• **TASK REQUIREMENTS**
1. In the remarks on COVID-19 vaccine boosters, what is this year's vaccine said to be?
2. Resume the remarks on COVID-19 vaccine boosters, picking up right after their last sentence.

• **SELECTED PASSAGE**
And I think that the minute that you say, "This isn't exactly what's claimed. Boosters boost, people who are at high risk should get this vaccine, but it's really not much better or arguably any better than what we just had" -- and we learned that lesson, right? Because now this year's vaccine is a monovalent vaccine: the XBB.1.5. That was a lesson learned, because you learn as you go, because you don't know everything at once and you may not get it right the first time. I think it's okay to explain all that.
But when you do that, you've gone to the other side. So I started to get all these sort of love letters from anti-vaccine activists. I mean, I got letters from anti-vaccine activists saying things like, "We have been praying for you and your family for years. And finally our prayers have been answered."
I was asked to be on Newsmax. Not a good sign. That's a sign that your message is not getting out there. I don't know if you've ever watched Newsmax, but it's like an "SNL" parody of a conservative news program. I mean, it's bad.
Do you do that?
Then with the most recent recommendation for the current boosters, now we, the United States, recommends a booster dose with this current monovalent vaccine for everyone over 6 months of age.
Most countries don't recommend that, most countries have a targeted recommendation. So the United Kingdom, Germany, three Scandinavian countries, Australia, and the World Health Organization all say, "Let's boost high-risk groups. People who are immune compromised, people who are elderly, people who have comorbidities, pregnant people -- let's boost them because they're the ones who are most likely to be hospitalized. They're the ones who are most likely to die." And that's the goal of this vaccine: prevent serious disease. Not prevent all disease, because that's not going to happen for very long, prevent serious disease.
Do you say something? Do you say, "I don't completely agree with that?" When you do that, then you're off the bus. I think that's not the way it should be.

• **DATA EXCERPTS**
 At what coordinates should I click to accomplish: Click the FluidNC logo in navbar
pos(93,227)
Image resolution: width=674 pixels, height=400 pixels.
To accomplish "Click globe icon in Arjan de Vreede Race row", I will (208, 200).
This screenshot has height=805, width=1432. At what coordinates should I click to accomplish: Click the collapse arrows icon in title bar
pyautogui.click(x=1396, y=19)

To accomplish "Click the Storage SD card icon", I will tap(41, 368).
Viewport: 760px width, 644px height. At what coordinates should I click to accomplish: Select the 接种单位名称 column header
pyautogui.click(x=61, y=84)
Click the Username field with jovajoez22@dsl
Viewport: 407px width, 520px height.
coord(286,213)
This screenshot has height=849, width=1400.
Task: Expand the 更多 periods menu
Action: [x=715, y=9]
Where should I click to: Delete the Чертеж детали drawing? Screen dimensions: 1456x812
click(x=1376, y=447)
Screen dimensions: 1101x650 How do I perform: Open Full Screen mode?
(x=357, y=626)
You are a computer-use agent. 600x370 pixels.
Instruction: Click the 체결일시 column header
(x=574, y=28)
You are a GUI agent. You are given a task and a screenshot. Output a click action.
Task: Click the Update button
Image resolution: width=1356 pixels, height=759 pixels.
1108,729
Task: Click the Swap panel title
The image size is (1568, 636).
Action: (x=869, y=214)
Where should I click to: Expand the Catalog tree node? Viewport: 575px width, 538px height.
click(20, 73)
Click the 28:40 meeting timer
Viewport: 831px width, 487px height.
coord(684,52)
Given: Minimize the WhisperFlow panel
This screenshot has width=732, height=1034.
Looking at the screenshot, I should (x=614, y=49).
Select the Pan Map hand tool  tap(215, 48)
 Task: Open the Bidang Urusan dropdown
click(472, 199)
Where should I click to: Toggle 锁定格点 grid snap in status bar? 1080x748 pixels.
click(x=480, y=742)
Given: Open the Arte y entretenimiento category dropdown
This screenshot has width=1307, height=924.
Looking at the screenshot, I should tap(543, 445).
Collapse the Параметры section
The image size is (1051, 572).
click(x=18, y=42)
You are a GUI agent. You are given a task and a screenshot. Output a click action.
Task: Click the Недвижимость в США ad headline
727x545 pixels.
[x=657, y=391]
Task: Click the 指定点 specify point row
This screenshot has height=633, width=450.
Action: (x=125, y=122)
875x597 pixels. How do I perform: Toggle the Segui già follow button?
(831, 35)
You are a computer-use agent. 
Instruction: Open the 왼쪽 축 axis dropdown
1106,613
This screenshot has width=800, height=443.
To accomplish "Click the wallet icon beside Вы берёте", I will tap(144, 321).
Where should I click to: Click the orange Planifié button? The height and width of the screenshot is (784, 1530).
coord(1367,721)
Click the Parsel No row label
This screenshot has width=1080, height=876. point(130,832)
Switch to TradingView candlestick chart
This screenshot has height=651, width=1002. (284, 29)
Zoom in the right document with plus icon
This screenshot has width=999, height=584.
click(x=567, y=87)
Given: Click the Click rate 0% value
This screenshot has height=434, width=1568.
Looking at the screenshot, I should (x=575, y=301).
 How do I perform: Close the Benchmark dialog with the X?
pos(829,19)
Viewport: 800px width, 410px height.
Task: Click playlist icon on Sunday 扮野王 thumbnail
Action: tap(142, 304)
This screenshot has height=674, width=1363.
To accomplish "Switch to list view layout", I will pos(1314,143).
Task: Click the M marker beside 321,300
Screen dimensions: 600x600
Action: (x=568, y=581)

• **TASK RESPONSES**
1. A monovalent vaccine: the XBB.1.5.

2.
I've talked to prominent public health officials about this and they have said to me occasionally, "No, I think you're right. I think we should target high-risk groups. But when you do that, when you say that, it's a nuanced message and a nuanced message is a garbled message." Their argument, and they may be right, is that it's better to say "everybody over 6 months should get it," because then it's more likely that those groups at highest risk will get it.
Now, I don't know if that's true. Are you better off saying, "Here are the groups who should get it," and then would that result in those groups being more likely to get it or not? That's a testable hypothesis.
I think that's the climate we're living in, is that you're on this side or you're on that side. And I think a lot of information gets lost when you handle it that way.
I think for physicians who are talking to patients or physicians who are public health officials or scientists who are talking to the media, I think you should explain it as carefully as you can, to explain why it is that one is making a particular recommendation. Why vaccines do work or why they're safe or why masking can work. I think it's okay to explain all that, because I think people deserve it.
There's actually a cartoon that was in the New Yorker of a patient sitting on an examining table while the doctor's walking in, and the doctor's obviously about to give him news. And the patient looks at the doctor and says, "Give it to me nuanced, Doc." I like that.